Providing targeted support to the 20% of benefit plan members who need help
Maggie is a marketing manager who has worked with the same company for 12 years and has contributed greatly to its success. Lately, though, she has been calling in sick a lot more often and seems tired and not quite with it when she is at work. The VP she reports to has asked HR to set up a meeting with her.
For those who know her well, Maggie’s situation isn’t surprising. Although she disguises her health challenges among people she isn’t close to, Maggie has nine chronic conditions. One is severe and potentially disabling (multiple sclerosis), three are also potentially life-threatening (high cholesterol, high blood pressure and pre-diabetes-level blood glucose) and three dramatically reduce the quality of her life and work (depression, chronic bladder infections and insomnia).
She sees four different doctors, and only her very busy GP has any insight into the treatments recommended by the other physicians. As directed, Maggie takes 10 different drugs each day, as well as a couple of supplements. She fills some of her prescriptions at the tiny drug store in the medical building where one of her specialists is located, some at the large chain pharmacy by her office and some at the grocery store pharmacy near her home. Because she is not always near the right pharmacy when a prescription runs low, she often misses days and sometimes even weeks of some medications. She thinks that one of her prescriptions may be causing the dizzy spells she’s been experiencing, so she’s made an appointment with the specialist who prescribed them, but he isn’t available for three months.
Maggie does her best to exercise and eat right because she knows it makes a difference, but anxiety keeps her awake at night, so a lot of the time, she’s so tired at the end of the day that take-out and Netflix are all she can manage. Her benefit plan pays for 80% of her drug costs (more than $12,000 each year), but Maggie worries a lot about the $3,000 she pays that would otherwise go into her RRSP for her upcoming retirement. She does her best, but her health continues to worsen. She’s wondering how long it will be before she has no choice but to go on long-term disability.
Her friend Dennis is in a similar situation. Dennis has diabetes along with many of the conditions associated with it, including depression, neuropathy (terrible pain in his feet) and heart disease. Dennis has three physicians and takes nine medications each day. Yet he just can’t keep his blood glucose at healthy levels, so his health continues to decline.
Maggie and Dennis are both fictitious characters. But together, their experiences reflect that of 20% of the members of Canada’s health benefit plans—members whose medications comprise almost 80% of total plan spending. Without help, members like these often pay more than necessary for their medications; they don’t know where to turn when they have urgent questions. More than 49% have at least one medication they are not taking as directed.

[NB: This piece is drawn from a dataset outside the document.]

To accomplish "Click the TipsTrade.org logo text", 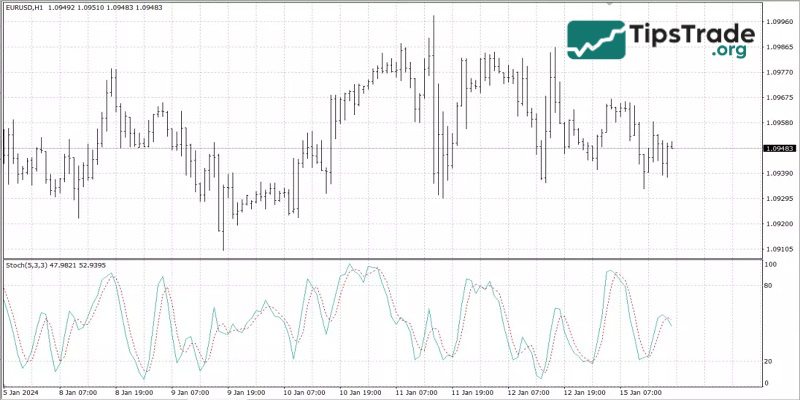I will click(690, 40).
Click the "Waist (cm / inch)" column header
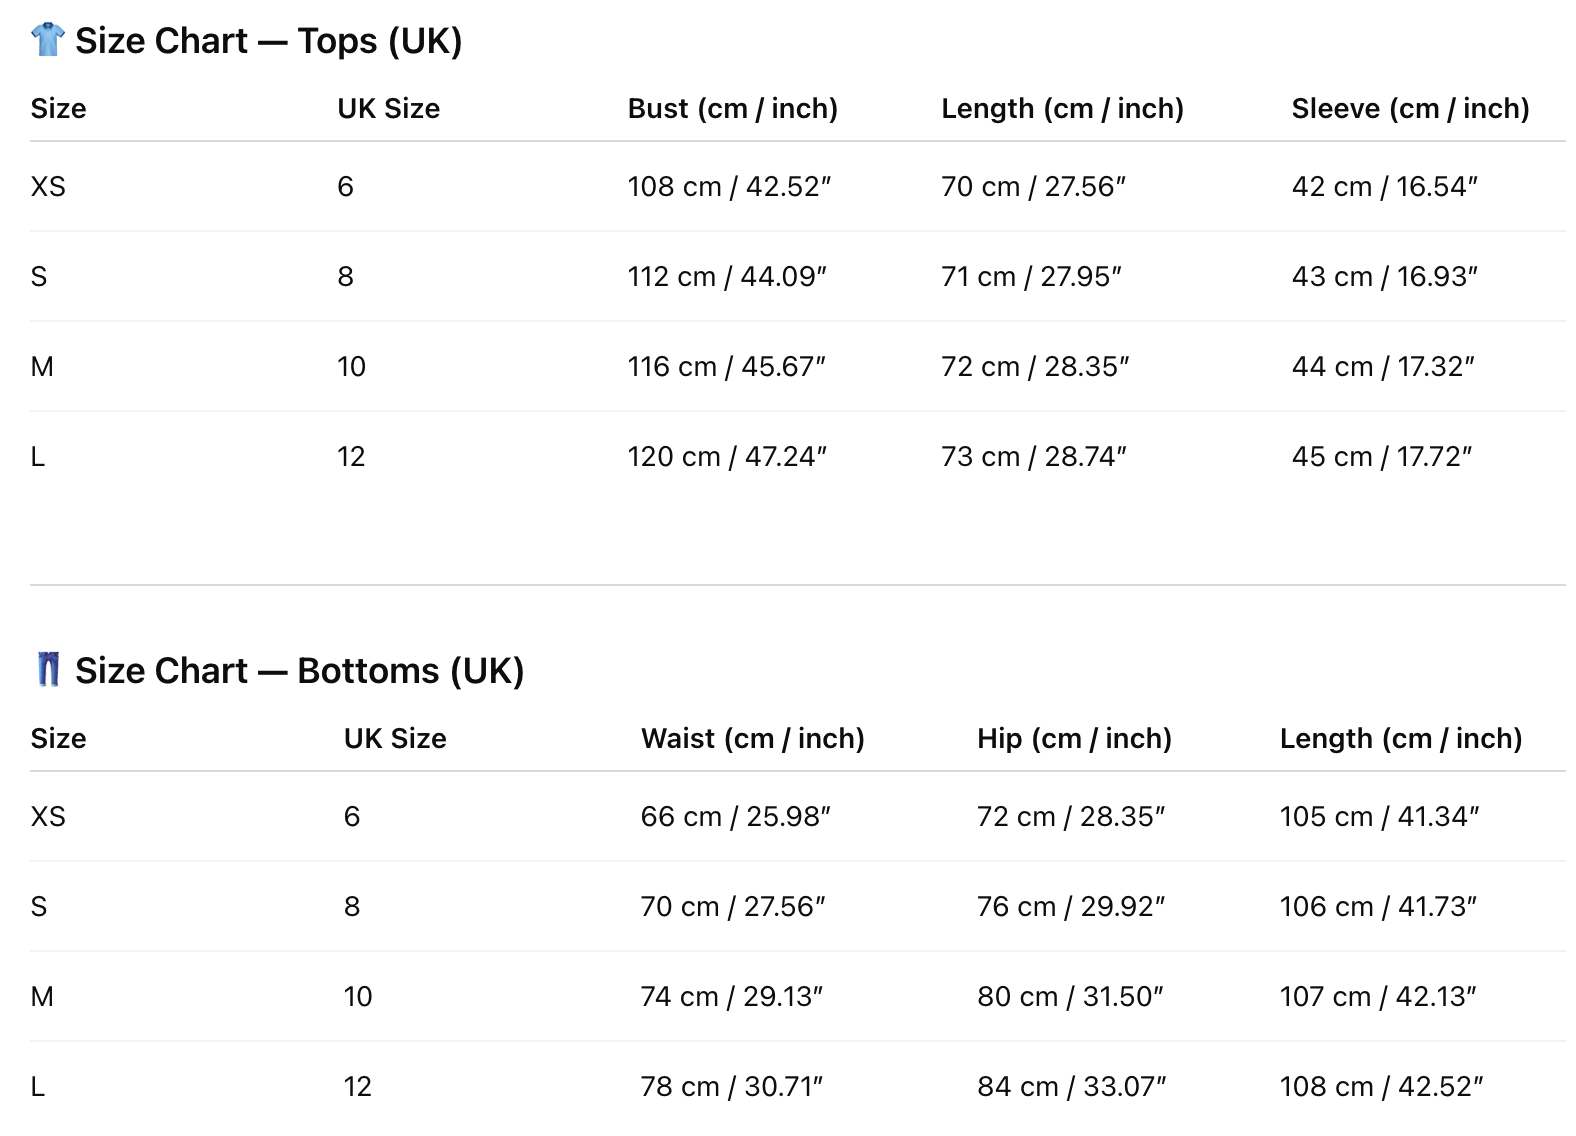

But a number of leading plan sponsors are turning the tide, making it possible for these members to thrive while better controlling their own costs. With a comprehensively managed plan in place, members like Maggie have convenient phone and email access to a drug expert specializing in the treatment of their condition, along with a pharmacy team that can connect with any of their doctors when issues arise. They can centralize their prescriptions and have them delivered to their home or office before they run out. Members like Maggie and Dennis have help identifying the most effective drugs at the right time, before ordering a new prescription, resulting in significant potential savings and improved efficacy and adherence.
Most importantly, they no longer feel alone in their efforts to coordinate their care, save money and improve their health.